Problem to solve:
The answer must consist solely of the lines from the line with "1568x744 pixels." to the final line of the data below, reproduced exactly, pictures omitted.

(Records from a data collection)
⁂

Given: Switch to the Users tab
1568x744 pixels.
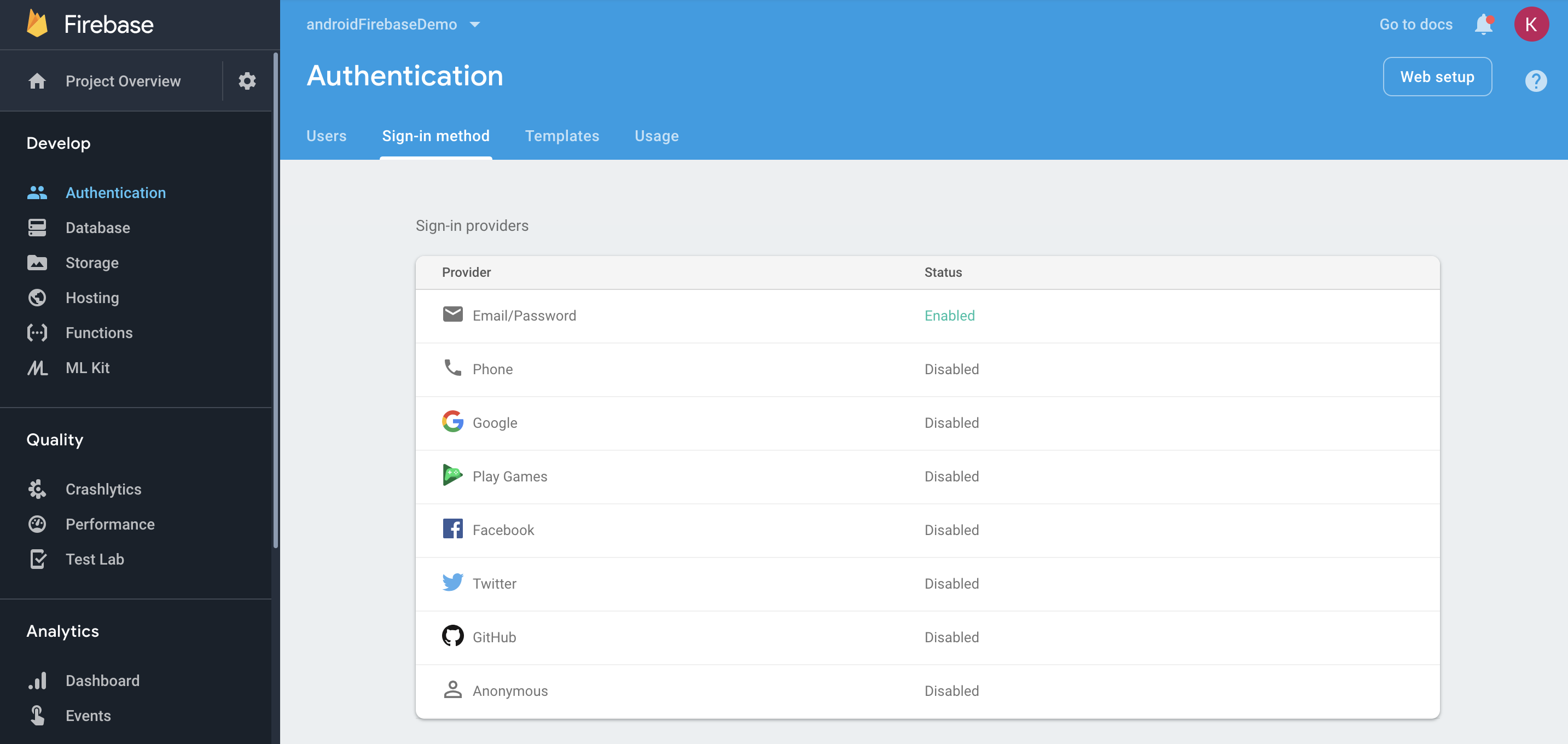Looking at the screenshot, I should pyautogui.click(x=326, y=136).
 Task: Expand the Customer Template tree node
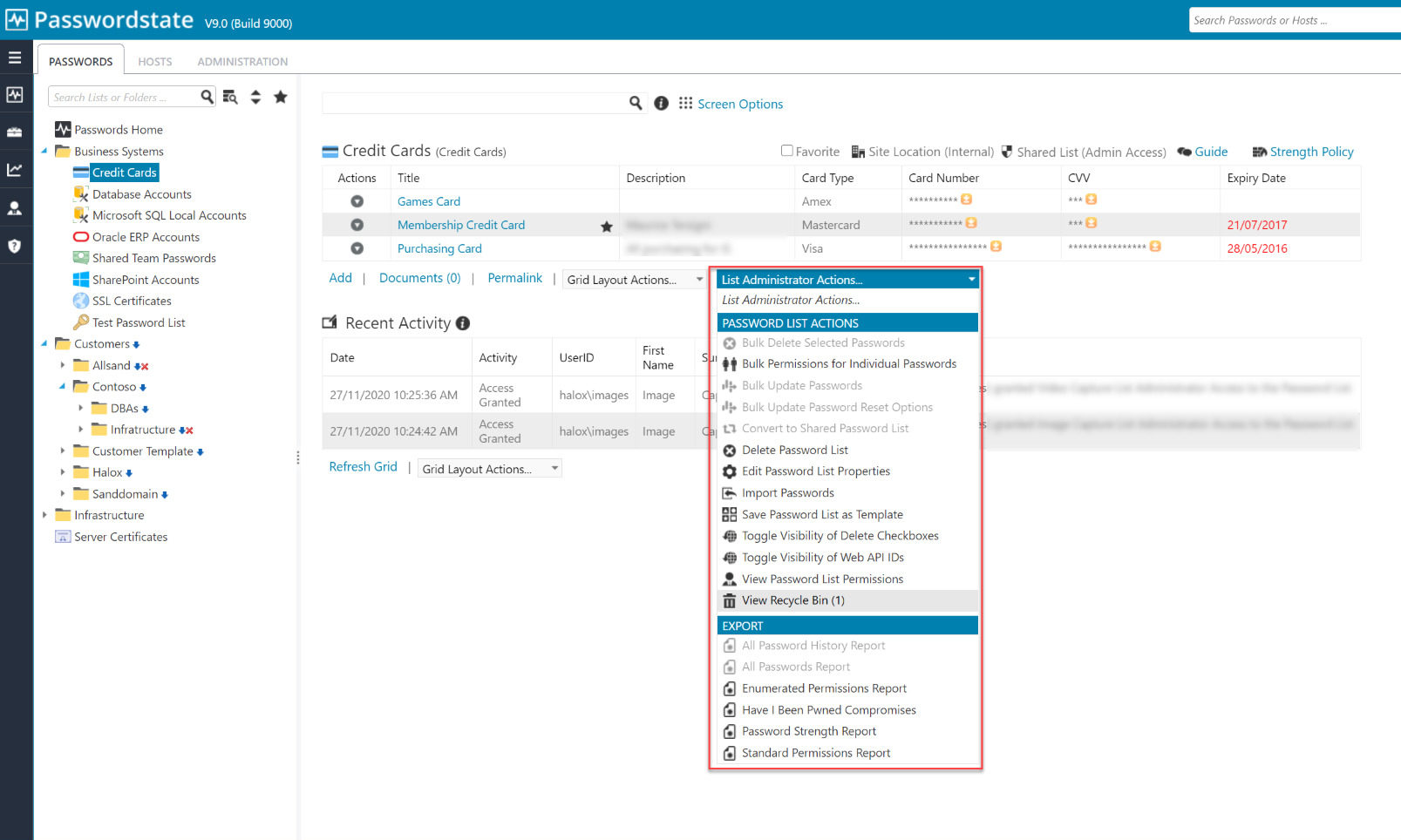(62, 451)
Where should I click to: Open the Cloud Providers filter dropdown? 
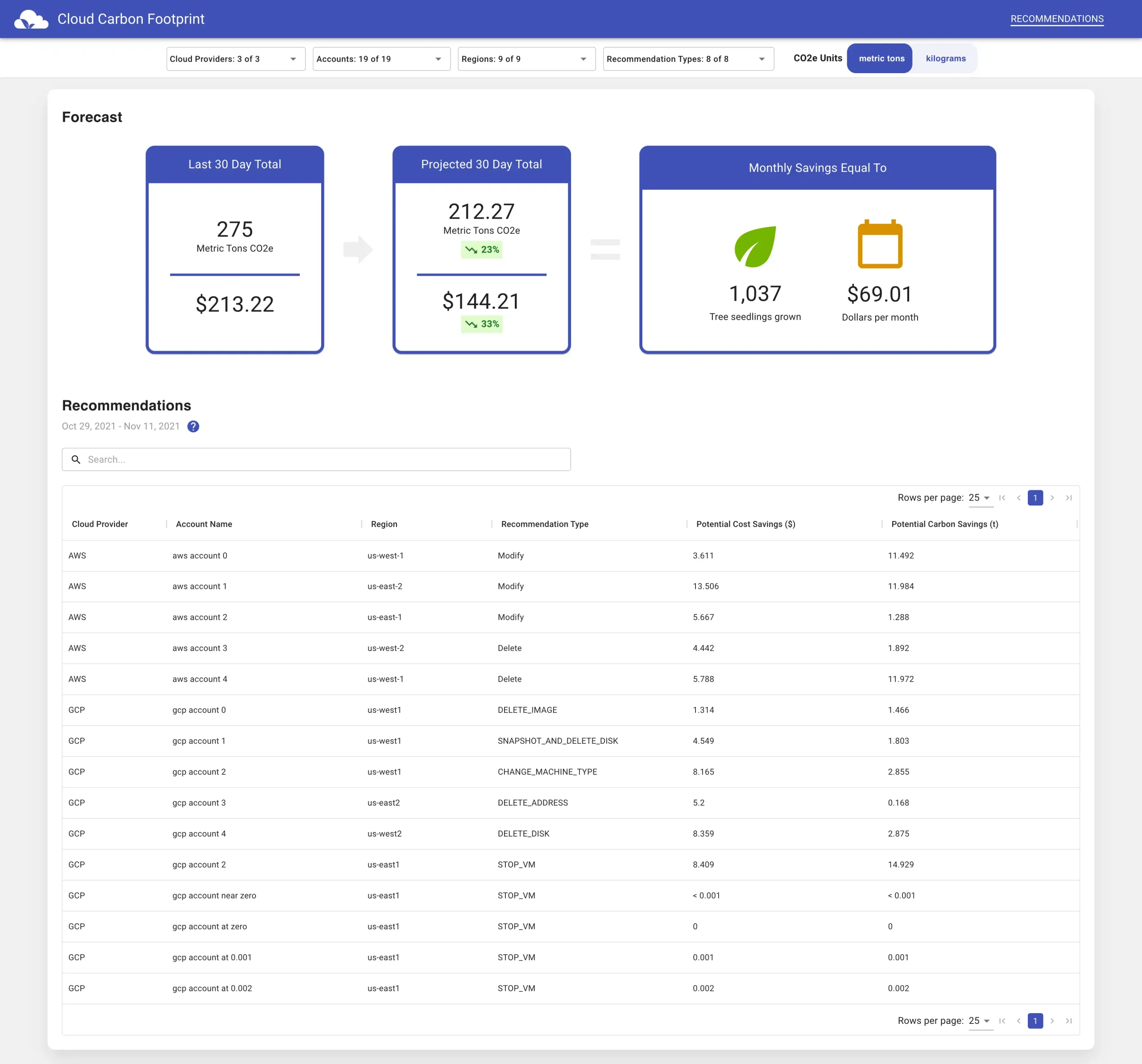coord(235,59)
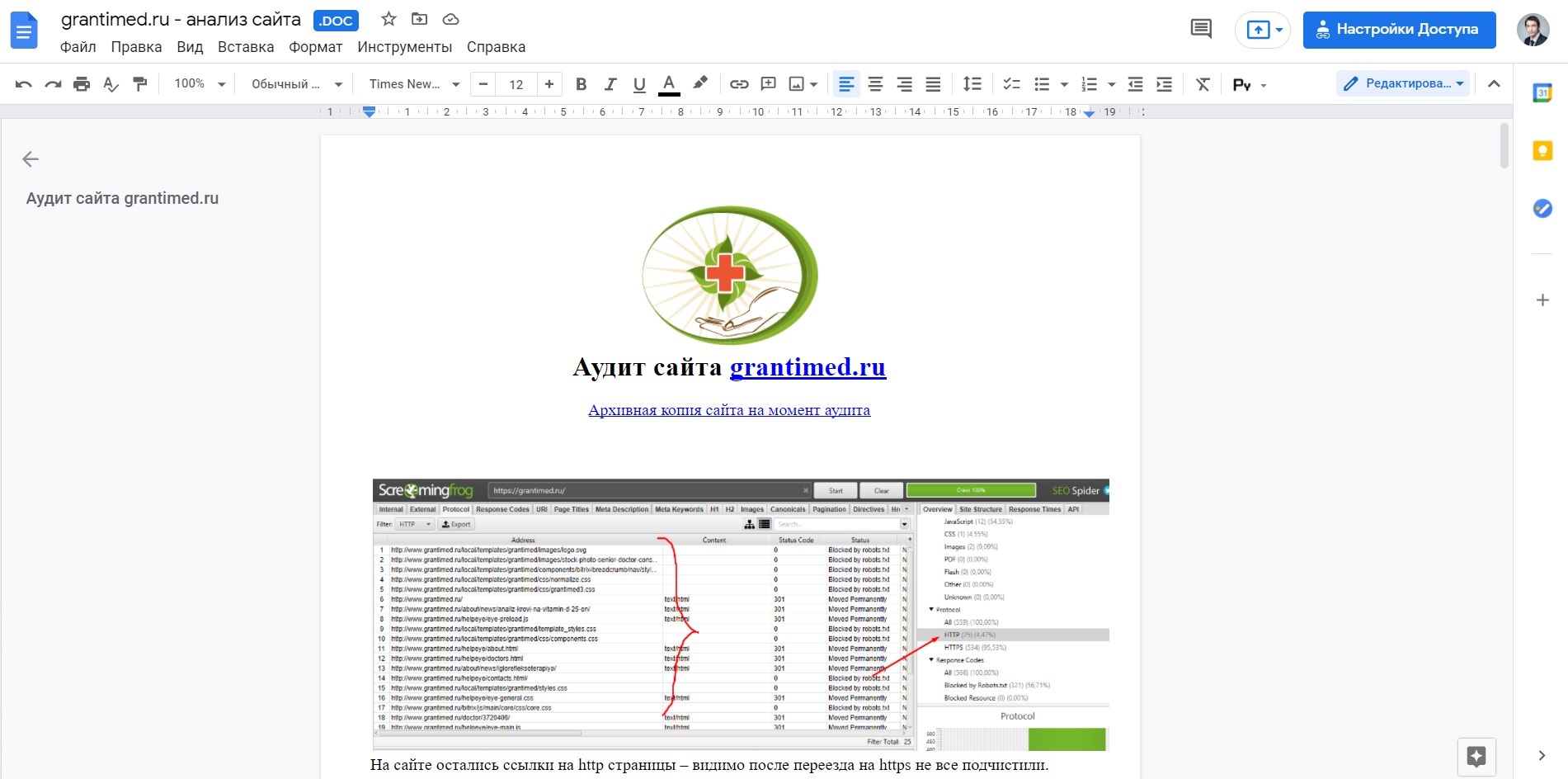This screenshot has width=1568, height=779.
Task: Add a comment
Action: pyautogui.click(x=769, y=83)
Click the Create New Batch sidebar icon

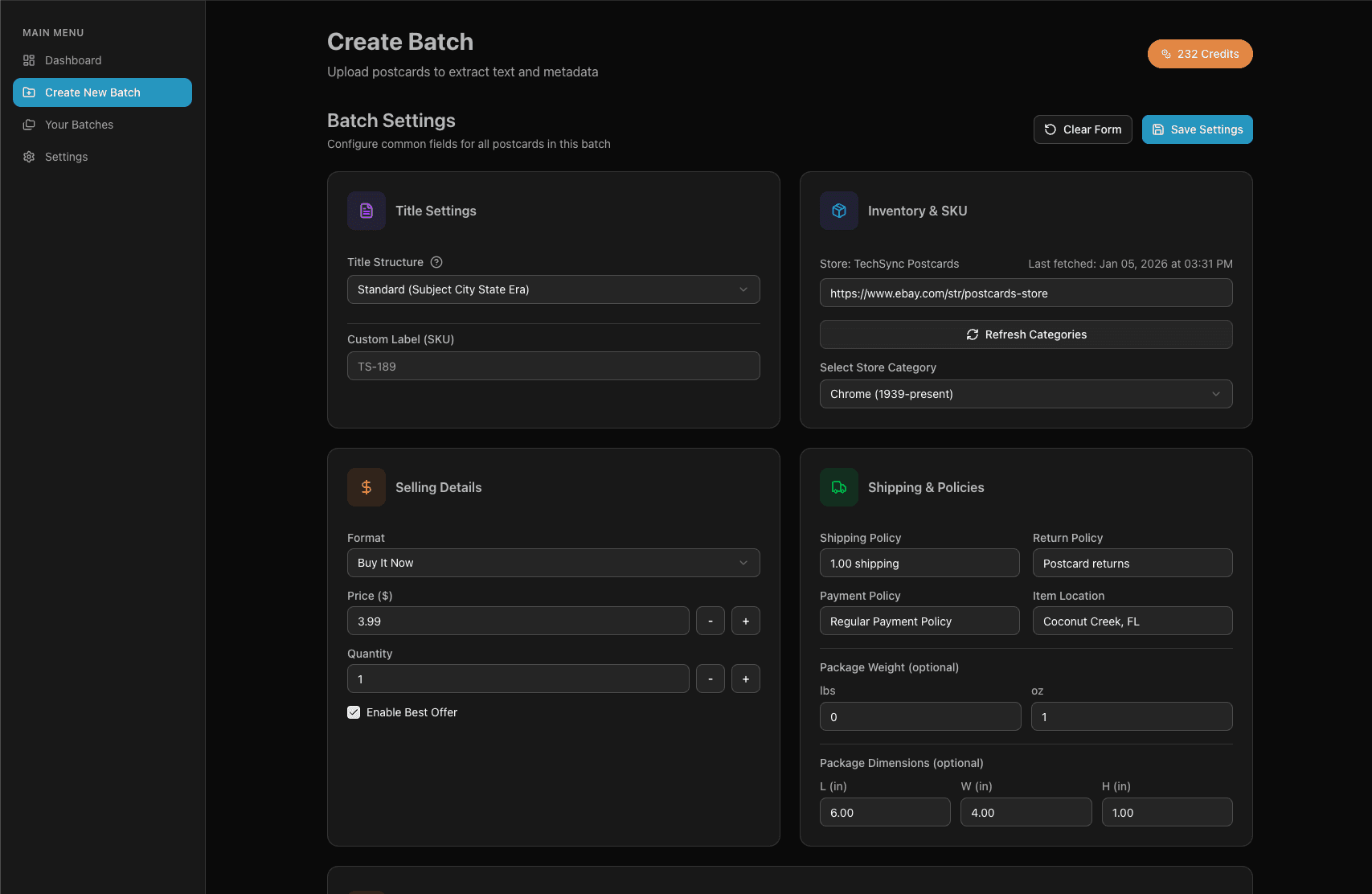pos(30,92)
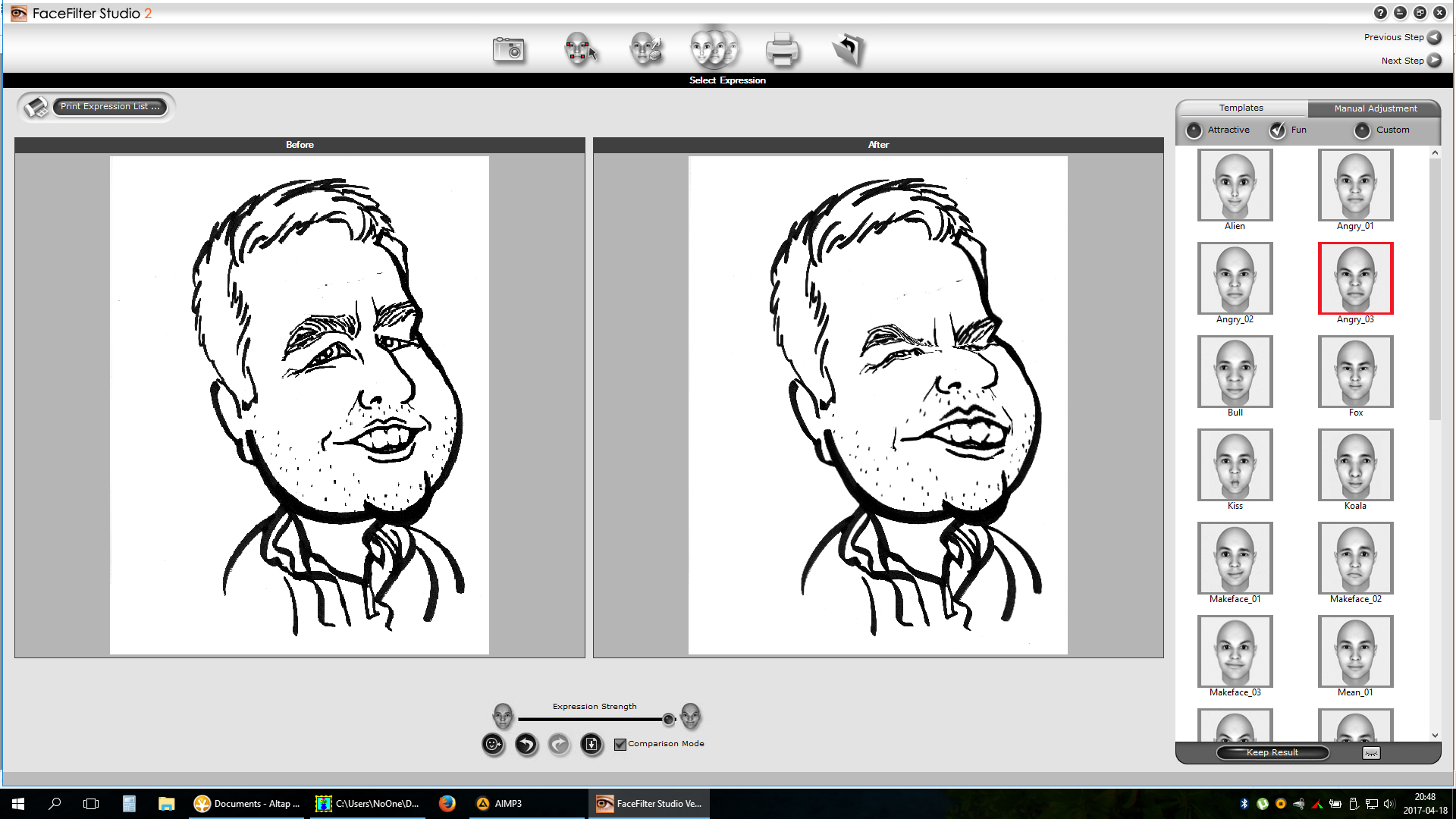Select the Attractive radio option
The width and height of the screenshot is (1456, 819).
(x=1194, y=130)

⁂

Answer below:
1568x744 pixels.
Looking at the screenshot, I should pyautogui.click(x=326, y=136).
 Task: Expand the Customer Template tree node
(62, 451)
Where should I click to: Open the Cloud Providers filter dropdown? 
coord(235,59)
This screenshot has width=1568, height=779.
Task: Add a comment
Action: pyautogui.click(x=769, y=83)
Click the Create New Batch sidebar icon

pos(30,92)
Select the Attractive radio option
The width and height of the screenshot is (1456, 819).
(x=1194, y=130)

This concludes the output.